Speech in the House of Lords
Lord Alton of Liverpool (CB)
Two months ago, the Rakhine advisory commission established by Aung San Suu Kyi, and chaired by the former United Nations Secretary-General Kofi Annan, published a report that offered a way out of this morass. However, within hours of its publication, a small militant group attacked police posts, precipitating a grossly disproportionate response by the Tatmadaw, the Burmese army, leading to this current crisis.
In condemning the initial attacks, we should concur with the United Nations and be equally clear that the Burmese army’s response to those attacks amounts to crimes against humanity and ethnic cleansing. As one journalist put it, the Burmese army,
“wants to destroy an ethnicity, not end an insurgency”.
When more than 600,000 Rohingya—over half the population—have fled to Bangladesh, and harrowing accounts of the most extreme barbaric human rights violations are consistently repeated by survivors, it is impossible to reach any other conclusion. Of course, this is not by any means the first violence endured by the Rohingya: they have faced severe persecution for decades and, since 2006, I have repeatedly raised it in your Lordships’ House.
In 2013, I cited the Human Rights Watch report that stated,
“what is happening to the Rohingya people”,
is, in its words, “genocide”.
In 2015, I told your Lordships that,
“one in five Rohingya has now fled since 2011”.—[Official Report, 18/6/15; col. 1240.]
A year ago, the former President of East Timor, Nobel Peace Prize Laureate José Ramos-Horta, together with the human rights activist, Benedict Rogers, wrote:
“A human tragedy approaching ethnic cleansing is unfolding in Burma, and the world is chillingly silent … If we fail to act, Rohingyas may starve to death if they aren’t killed by bullets first”.
As the noble Baroness, Lady Kinnock, reminded us, so often we say “never again”, only to watch it happen all over again, from Rwanda, Kosovo, Bosnia, Darfur to the genocide—it was named as such by the House of Commons—of Christians, Yazidis and other minorities in Syria and Iraq.
I hope that the noble Lord will tell us what action Her Majesty’s Government are taking now to address the immediate humanitarian crisis, described by the UN Secretary-General as “catastrophic”, to address impunity and to gain urgent unhindered access for international aid organisations and human rights monitors. Does he agree that although much international criticism has focused on Aung San Suu Kyi—undoubtedly, she should have done more—she does not control the army? The person with the power to order the troops to stop the carnage is the commander-in-chief, General Min Aung Hlaing. If the violence is to end, the decision to immediately cease their operations in Rakhine state lies squarely with him. Have Her Majesty’s Government told General Min that, in the light of all the evidence available, we will make a referral to the International Criminal Court for crimes against humanity to be laid against him and those who have perpetrated these crimes?

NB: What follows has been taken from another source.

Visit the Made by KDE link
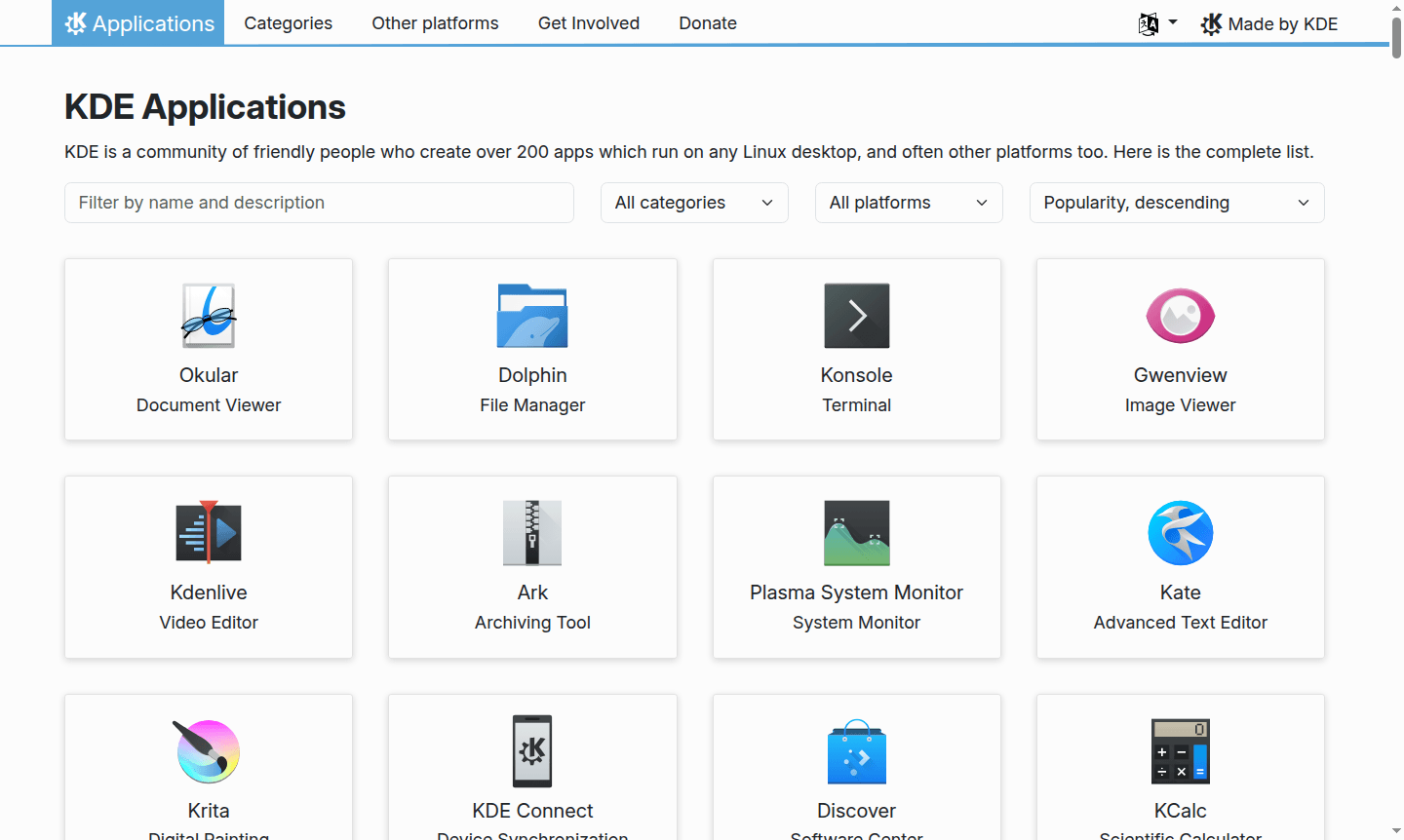The height and width of the screenshot is (840, 1404). [1268, 23]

What are we doing to promote the citizenship rights of Rohingyas and to facilitate their safe return to their villages in due course to rebuild their homes and their livelihoods, and to implement the recommendations of the Advisory Commission on Rakhine State, and of course in due course to promote a reconciliation process? Will we work for a global arms embargo of the kind that the noble Baroness, Lady Helic, mentioned? Will we work at the Security Council for targeted sanctions on military-owned enterprises? On what basis will we introduce a resolution before the United Nations Security Council to address this crisis?
Lastly, I urge the Minister to hold regular meetings with groups in London with expertise in Burma—most particularly Burma Campaign UK, Christian Solidarity Worldwide, Human Rights Watch and Amnesty International, as well as representatives of the exiled Rohingya community—to discuss the crisis and to encourage clear statements about the rights of minorities from Daw Suu, especially during the visit of Pope Francis when he visits Burma next month.

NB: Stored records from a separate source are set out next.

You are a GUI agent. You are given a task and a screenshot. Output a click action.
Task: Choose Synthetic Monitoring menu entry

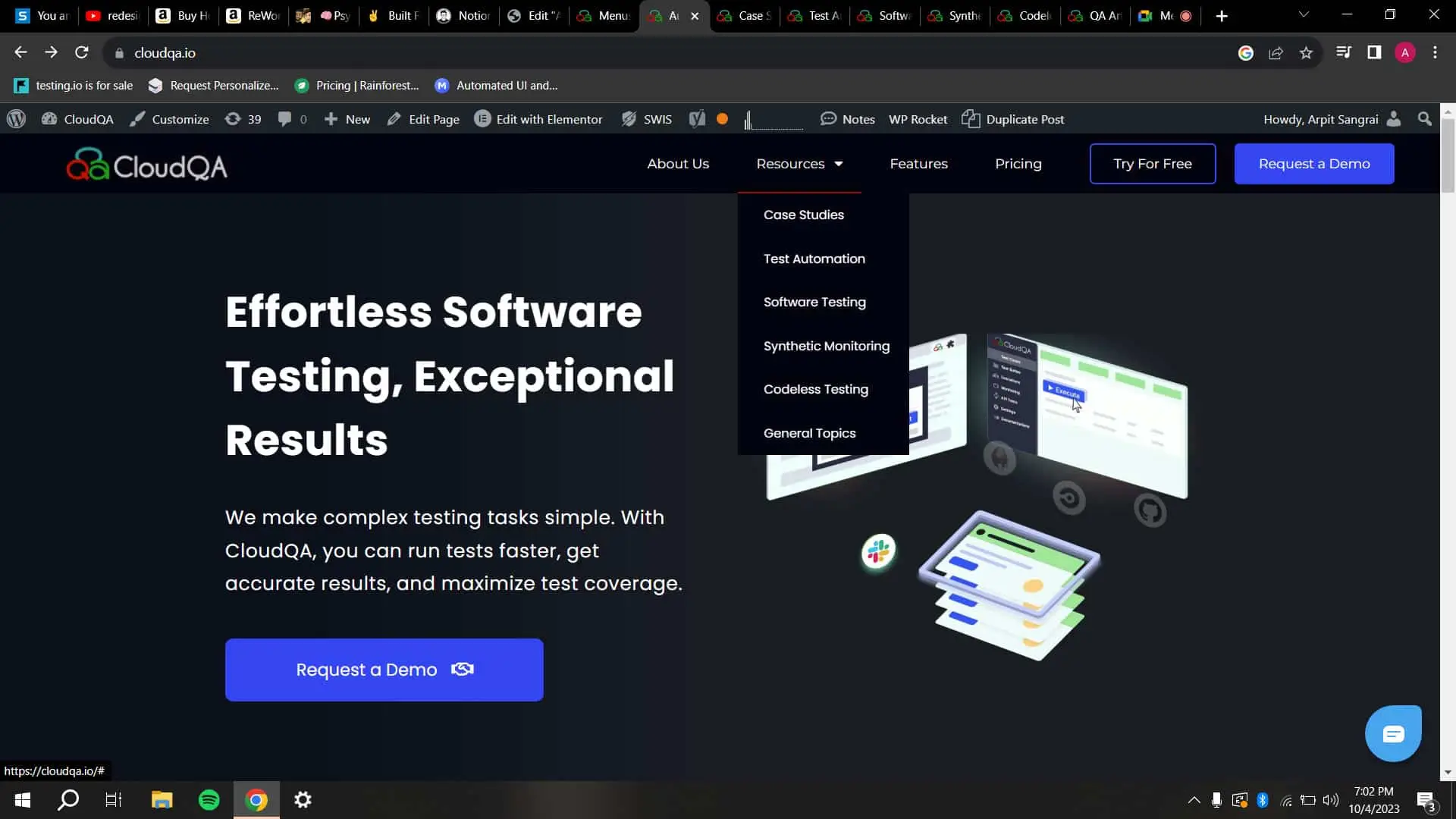click(x=826, y=346)
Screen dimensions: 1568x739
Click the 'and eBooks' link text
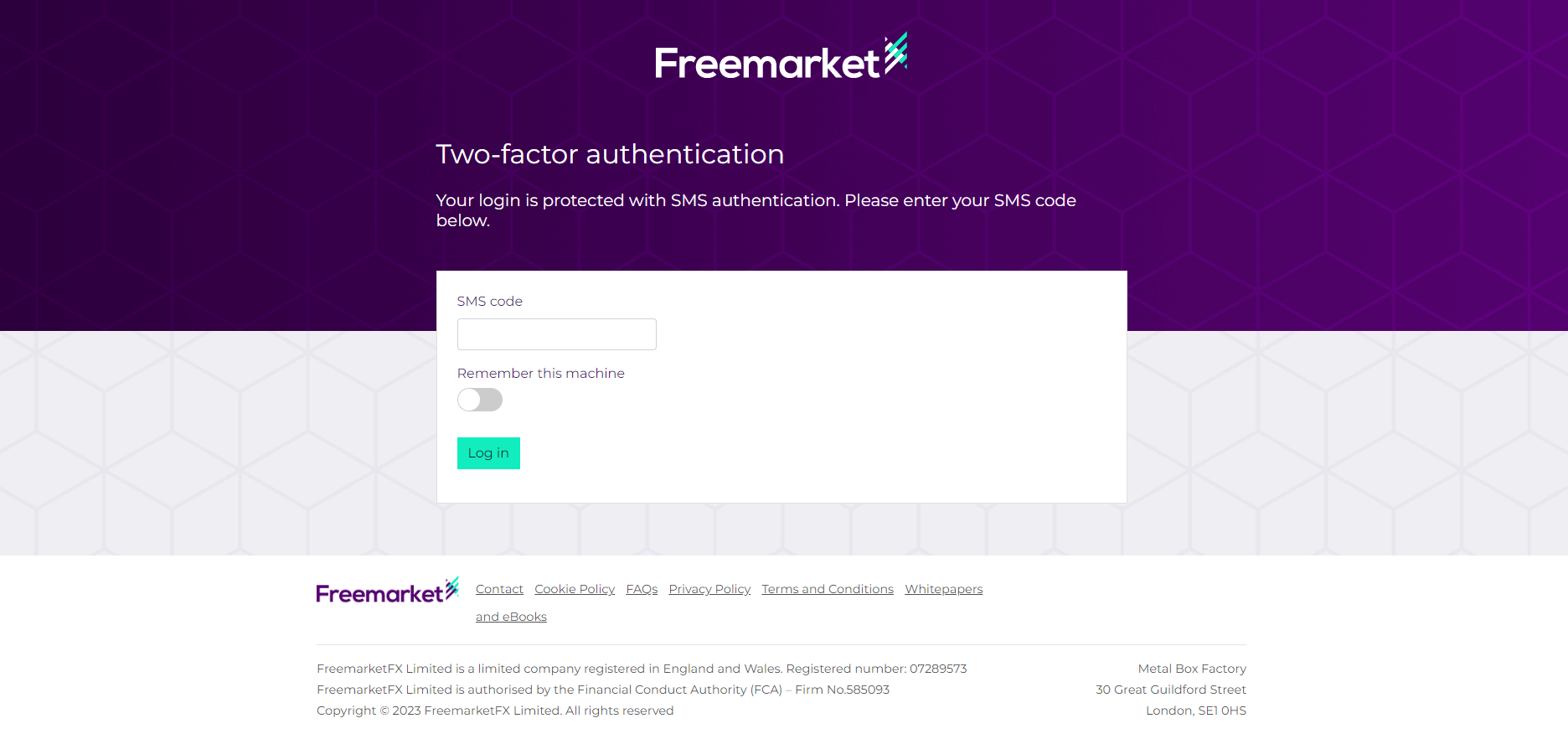tap(511, 617)
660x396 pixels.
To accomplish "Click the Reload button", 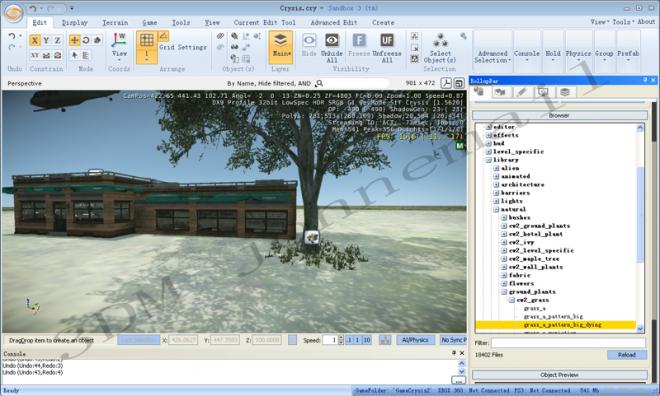I will pos(626,355).
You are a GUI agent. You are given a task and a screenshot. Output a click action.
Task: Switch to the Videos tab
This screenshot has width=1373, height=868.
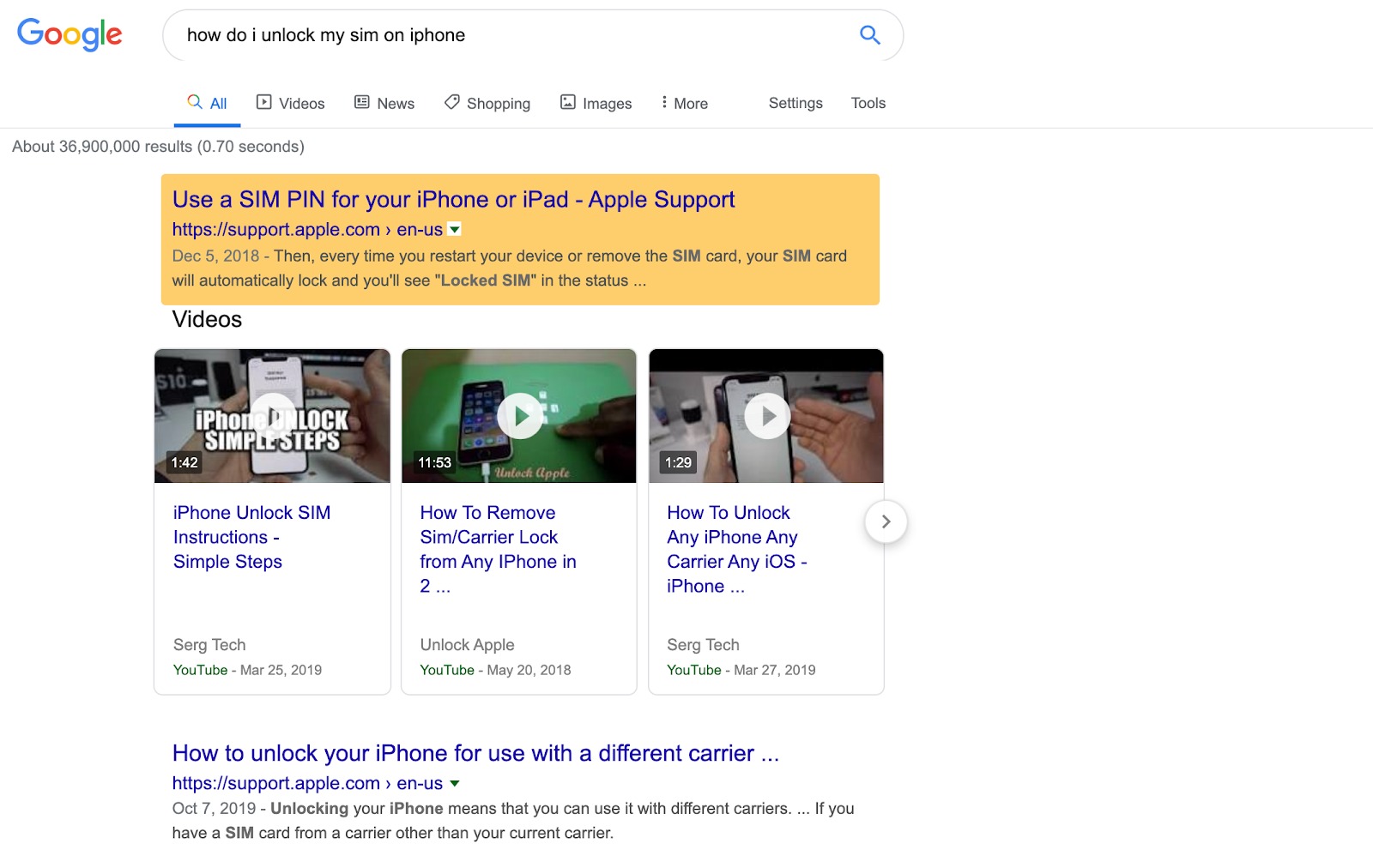299,103
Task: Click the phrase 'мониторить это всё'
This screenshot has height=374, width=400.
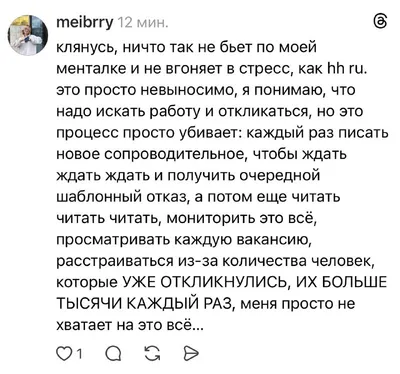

Having travelled to Burma four years ago and met Daw Suu—on the day after I visited a village where Muslims had been driven out during an arson attack—and having addressed civil society activists in Rangoon and hosted in this place Burma’s courageous Cardinal Bo, an outspoken voice for the Rohingyas and other minorities, I had hoped that Burma was on a path of progress. Yet I cannot ignore the truth that the country now faces the worst human rights crisis in many years, not only for the Rohingyas but for the Kachin, Shan and others. In responding to this emergency, we must not neglect Burma’s other tragedies that continue to unfold. But this catastrophe requires specific and urgent action. Like all other noble Lords, I look forward to the Minister’s response.